If the URL above ever returns 404, Quilr may have moved the .crx to a different filename. Cross-check what the live manifest is advertising:

# macOS — the codebase attribute should match the URL you just probed
grep -oE 'codebase="[^"]+"' /tmp/quilr-manifest.xml
# Windows
[xml]$m = Get-Content C:\Windows\Temp\quilr-manifest.xml
$m.gupdate.app.updatecheck.codebase

If the codebase URL differs from …/vanguard.crx, probe that one instead — it is the authoritative source.

If the .crx request fails

Same failure modes as §2 (wrong path, blocked host, SSL inspection). Two extra notes:

  • A common silent failure: the corporate SWG strips Chrome-extension content-types as part of its file-policy. Confirm application/x-chrome-extension and .crx downloads aren't on a download-restriction list.
  • If the manifest's codebase URL points to a different host than quilr-extensions.quilr.ai, that host must be allow-listed + SSL-bypassed as well — see URL Exception List — AI Apps.

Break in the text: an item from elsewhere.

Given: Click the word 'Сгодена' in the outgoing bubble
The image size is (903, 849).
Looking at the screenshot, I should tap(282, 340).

4. Policy + manifest + .crx all OK — browser still doesn't show the extension

Sometimes the browser just needs to be coaxed into picking up the new policy:

  • Restart the browser. Force-installed extensions are loaded at startup; an in-flight browser instance won't pick up a freshly-pushed policy until next launch.
  • Edgeedge://policy/Reload policies → close every Edge window → relaunch.
  • Chromechrome://extensions/ → toggle Developer mode on → click Update. Then chrome://policy/Reload policies → restart Chrome.
  • If the device is roaming / off-network, the install can be delayed until the device sees the management URL again — bring it on-net or have the user open the Quilr CDN URL once manually.

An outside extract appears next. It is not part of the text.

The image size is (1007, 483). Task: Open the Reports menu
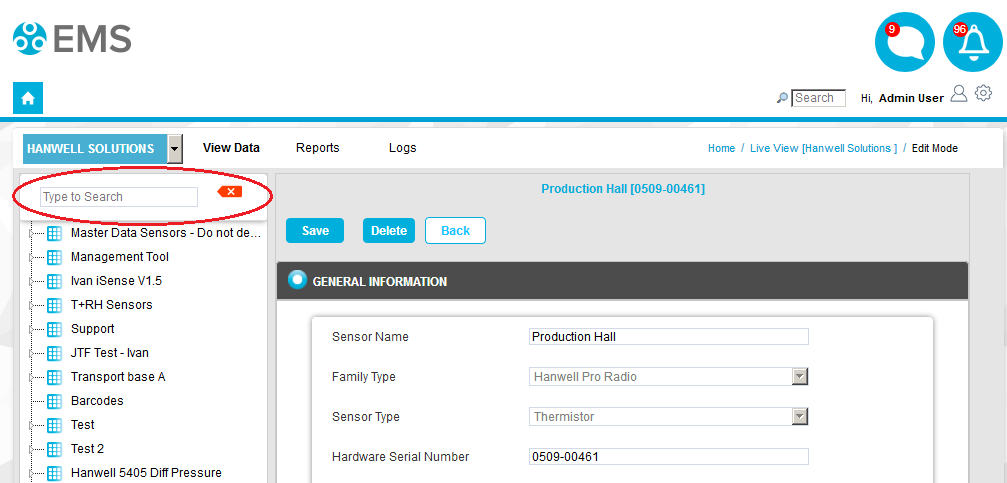click(x=317, y=148)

5. Extension is visible but popup is red / yellow

If chrome://extensions shows the Quilr extension as installed and enabled, but the popup (Validate Installation Check 3) shows a red / yellow status, the WebExtension is installed but the native messaging agent isn't running.

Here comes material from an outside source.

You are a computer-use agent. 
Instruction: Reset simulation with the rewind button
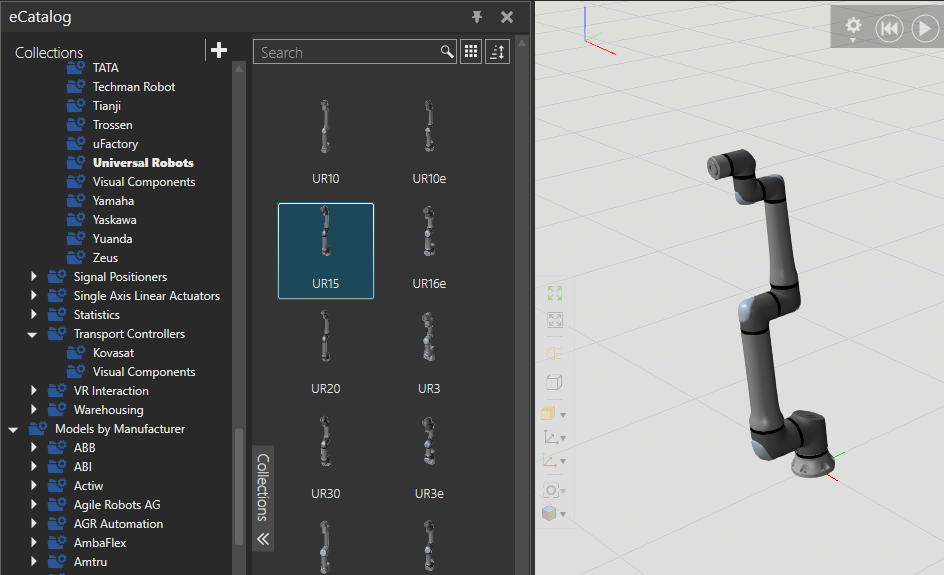tap(888, 29)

That means the MSI / pkg side of the chain is broken, not the policy chain you just verified. Jump to:

The WebExtension and the native agent are two separate installs — fixing one does not fix the other.


Escalation

If all four browser-side checks pass and the popup is still not green, click Report a Bug inside the extension popup — it auto-attaches Extension v… and Agent v…. Or e-mail support@quilr.ai directly with:

  • Screenshot of chrome://policy / edge://policy filtered to Quilr (proves §1).
  • Output of the two Invoke-WebRequest / curl commands above (proves §2 and §3).
  • Screenshot of the popup (proves §5 if applicable).
  • OS, browser, and MDM in use.

For deeper agent-side troubleshooting (logs, process state, kill-switch behaviour, etc.), see the main Troubleshooting guide — much of it applies to the native agent equally.